→ Parts of the exercise
[1] Answer these questions from the PostgreSQL thread, one line each:
(a) To what size might normalization reduce the 100TB?
(b) Across what must any backup of PG that doesn't use PG's start/stop backup be atomic?
(c) Which filesystem does James Keener name in asking about a storage block level incremental?
[2] From the PostgreSQL thread, extract the passage between "2017-12-19 17:32 GMT+01:00" and "V10 with v11.", inclusive.

I seriously doubt that's the case.  Normalization might reduce that
100TB down to 10's of TB instead, or perhaps even smaller.

> With tables that big I usually do "software partitioning".
> I make the software aware of the partition schema so it can direct the
> queries to the needed (sub-)tables.

Yes, implementing partition elimination at the application level is
certainly an approach that can work with PG.  Even then, ideally, you'd
normalize the data so that the footprint is much smaller, making more
efficient use of the storage and memory available.

Thanks!

Stephen

Attachment

Re: PostgreSQL suitable?

From
Stephen Frost
Date:
Greetings,

* James Keener (jim@jimkeener.com) wrote:
> Would a storage block level incremental like zfs work?

This really depends on what you want out of your backups and just
exactly how the ZFS filesystem is set up.  Remember that any backup of
PG that doesn't use PG's start/stop backup must be atomic across all
tablespaces and even then that really just allows you to bring PG back
up as of that point of the snapshot.  I wouldn't recommend trying to
play WAL forward from that kind of a backup.  If you use do use
pg_start/stop_backup with ZFS snapshots, and make sure to track all of
the WAL that's generated between the start/stop backup and ensure it's
reliably stored, etc, then they can work, but it's not simple.

Thanks!

Stephen

Attachment

Re: PostgreSQL suitable?

From
Vincenzo Romano
Date:
Hi.

2017-12-19 17:32 GMT+01:00 Stephen Frost <sfrost@snowman.net>:
> Greetings,
>
> * Vincenzo Romano (vincenzo.romano@notorand.it) wrote:
>> 2017-12-19 16:48 GMT+01:00 Stephen Frost <sfrost@snowman.net>:
>> > * Vincenzo Romano (vincenzo.romano@notorand.it) wrote:
>> >> Sorry, my bad: I confused V10 with v11.
>> >> But accordingly to a discussion with Bruce Momjan, table partitionin V10 is
>> >> little more than syntactic sugar around old-fashioned table partitioning.

→ Supplied material
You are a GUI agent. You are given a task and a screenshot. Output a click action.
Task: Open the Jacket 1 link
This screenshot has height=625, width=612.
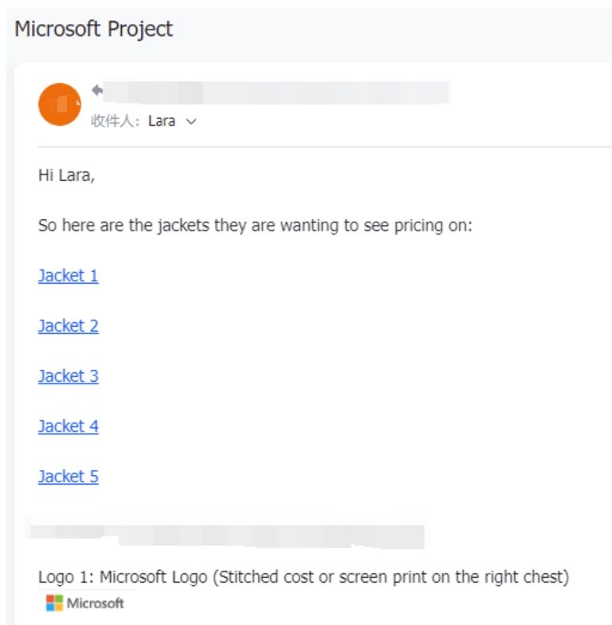(x=68, y=276)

→ The answers
[1]
(a) Down to 10's of TB, or perhaps even smaller.
(b) All tablespaces.
(c) ZFS.

[2]
2017-12-19 17:32 GMT+01:00 Stephen Frost <sfrost@snowman.net>:
> Greetings,
>
> * Vincenzo Romano (vincenzo.romano@notorand.it) wrote:
>> 2017-12-19 16:48 GMT+01:00 Stephen Frost <sfrost@snowman.net>:
>> > * Vincenzo Romano (vincenzo.romano@notorand.it) wrote:
>> >> Sorry, my bad: I confused V10 with v11.